スピード感を持って「AFEELAの新たな価値」を提案し続ける
AFEELAには、ソニーが開発する独自の音楽体験「360 Reality Audio」をベースにした車内音響空間が実装される予定だ。AFEELAの車内で映画や音楽の立体サウンドがどれぐらい「いい音・いい環境」で聴けるのか、筆者はそれだけでも楽しみだが「スマートEVの安全走行を立体音響システムが支えるような使い方」も川西氏の構想の中にはあるようだ。例えば走行中に後方から自動車が迫っていることを、音が鳴る正確な方向とともにすばやくドライバーに伝えるような立体音響の「役立つ使い方」があってもいい。
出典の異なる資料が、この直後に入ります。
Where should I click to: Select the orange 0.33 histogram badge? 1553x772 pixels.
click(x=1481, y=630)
ソニー・ホンダモビリティでは昨年秋に「AFEELA共創プログラム」を立ち上げて、外部のクリエイターを巻き込みながらAFEELAのプラットフォーム上で動作するアプリケーション、サービスのさまざまな可能性を追求している。メディアバーに表示するコンテンツ、車内パノラミックスクリーンのテーマ、マップ上の付加情報、アプリケーションのほかEVの「疑似エンジン音」など、さまざまな音のギミックをeモーターサウンドとして開発できる環境を用意した。
今後AFEELAは、走りの速さやモータ音の力強さなど従来の自動車の魅力と対峙させながらソフトウェアのアップデートによる新たなドライブ体験を提供するSDVの価値を伝えていかなければならない。川西氏は「新しいスマートEVの価値を早く見せて、体験できる環境を作りたい。得たフィードバックを糧にAFEELAを発売の時期までブラッシュアップし続ける」と意気込みを語った。
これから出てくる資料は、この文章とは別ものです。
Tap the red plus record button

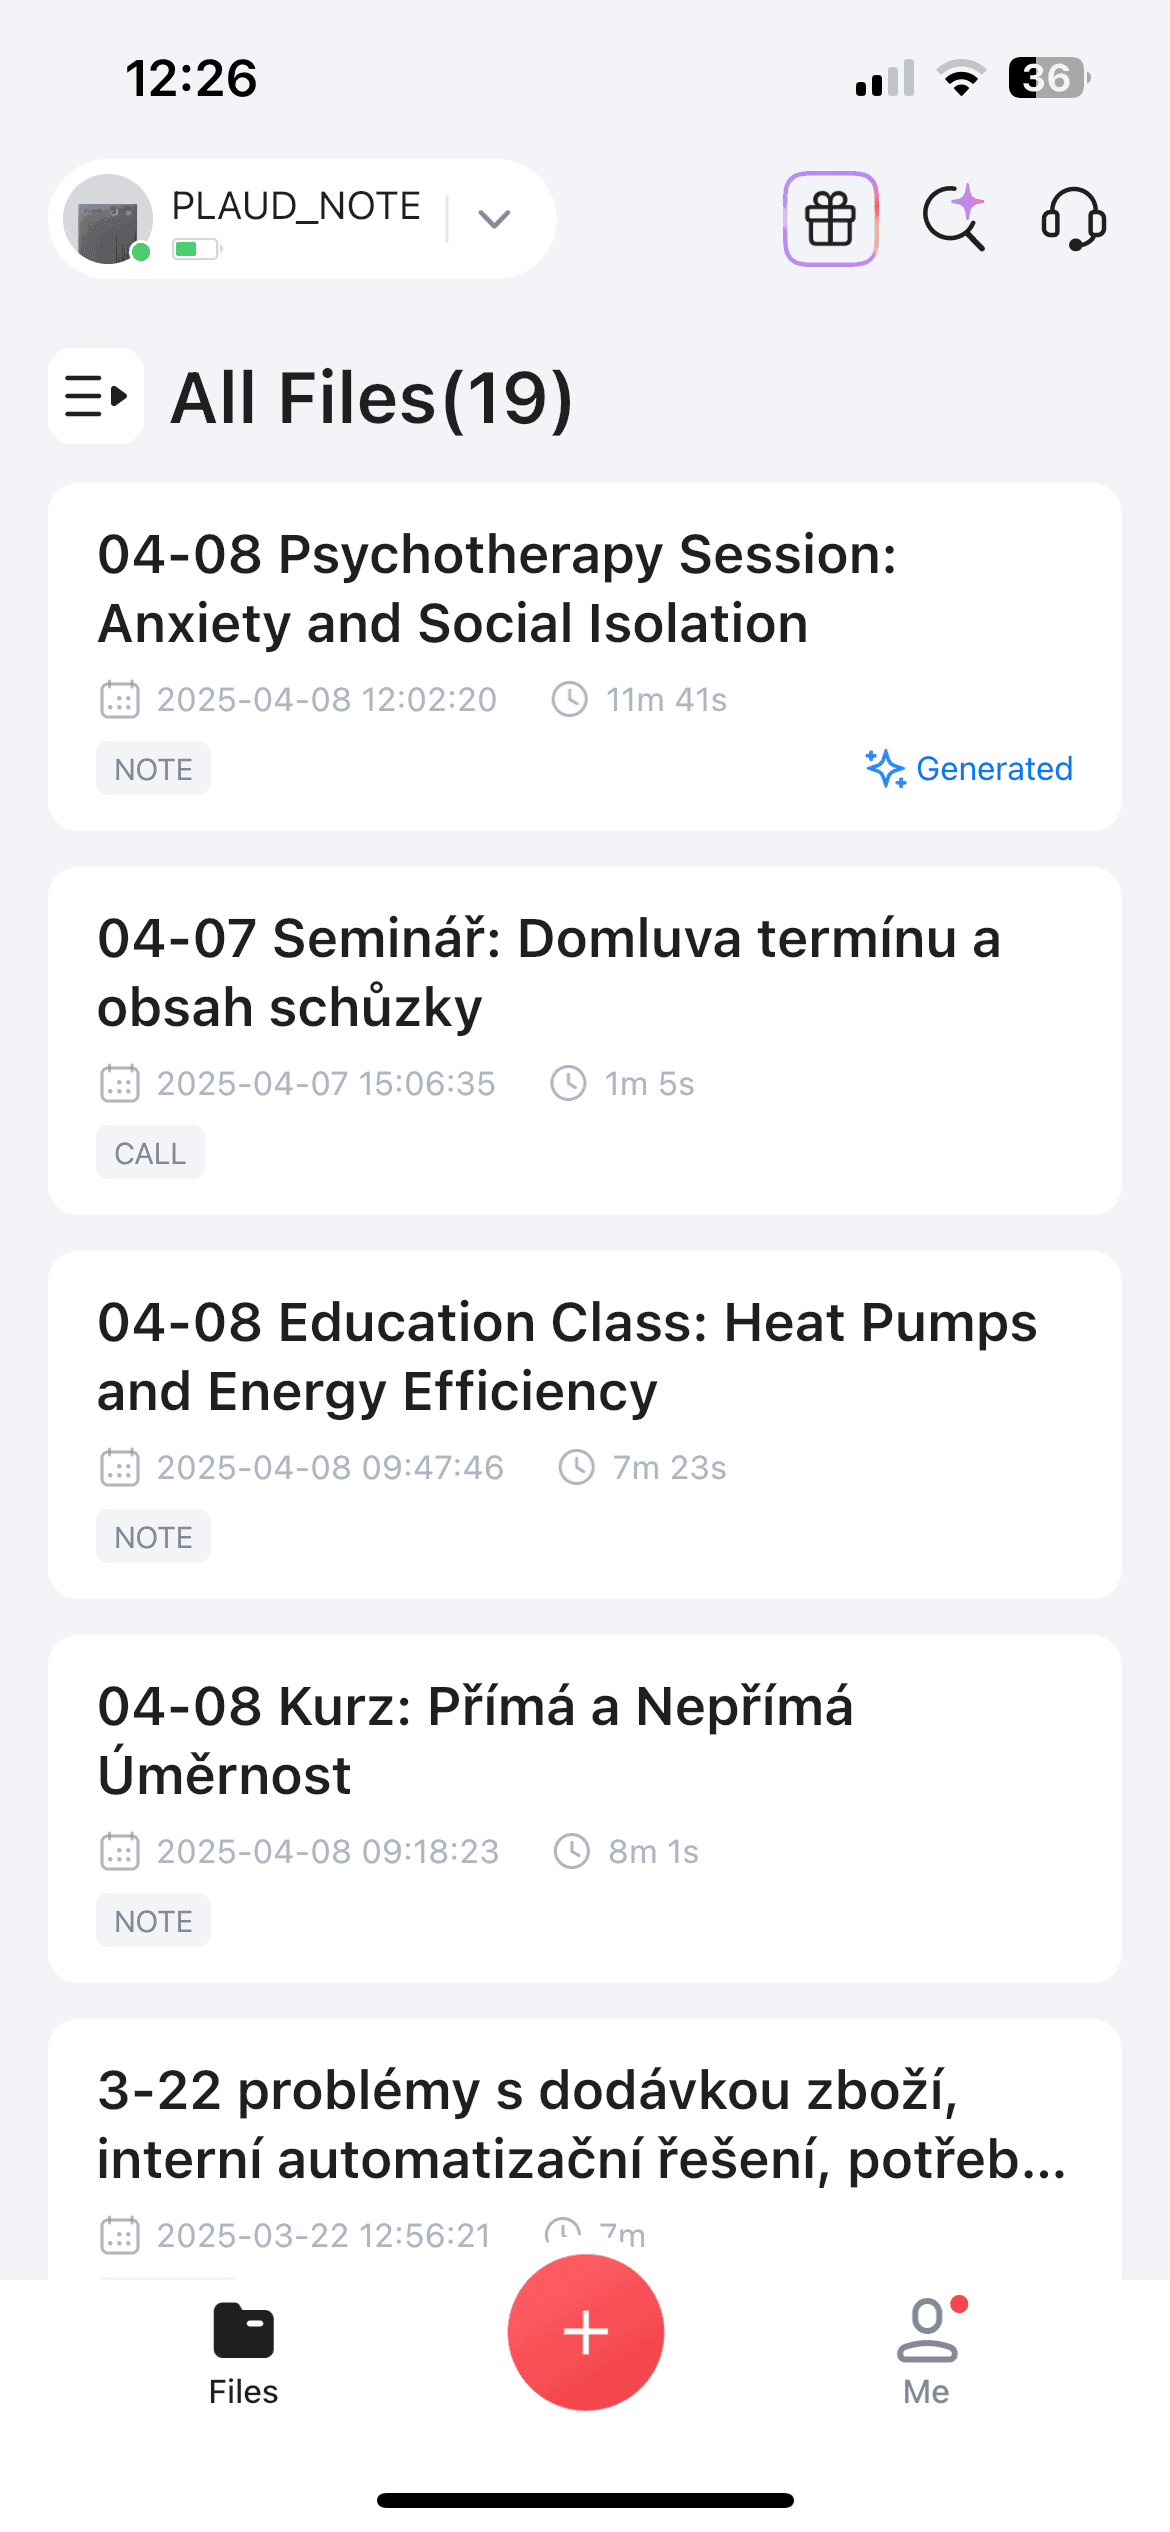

その際にAFEELAのユーザーインターフェースのように、プラットフォームのコアとなる部分については未来を見据えながら、時間を超えて変わらない価値を提案することの大切さについても川西氏は説く。もし今後、SDVの全盛が来ればスマホを買い換えるときのような感覚で、クラウドに上げたユーザーのパーソナライズドされた環境情報を継承して、買い換えたクルマにスムーズに乗り継げるような時代がくるのではないか。「私たちのようなSDVを手がける自動車メーカーは大変になりますが、その辺りは運用で何とかなるはず」と、川西氏は言葉に力を込めて語った。人とモビリティの関係を再定義しながら移動に革新をもたらすというソニー・ホンダモビリティが掲げるAFEELAのビジョンが、サービスを含めていよいよ本格的にその姿を現してきた。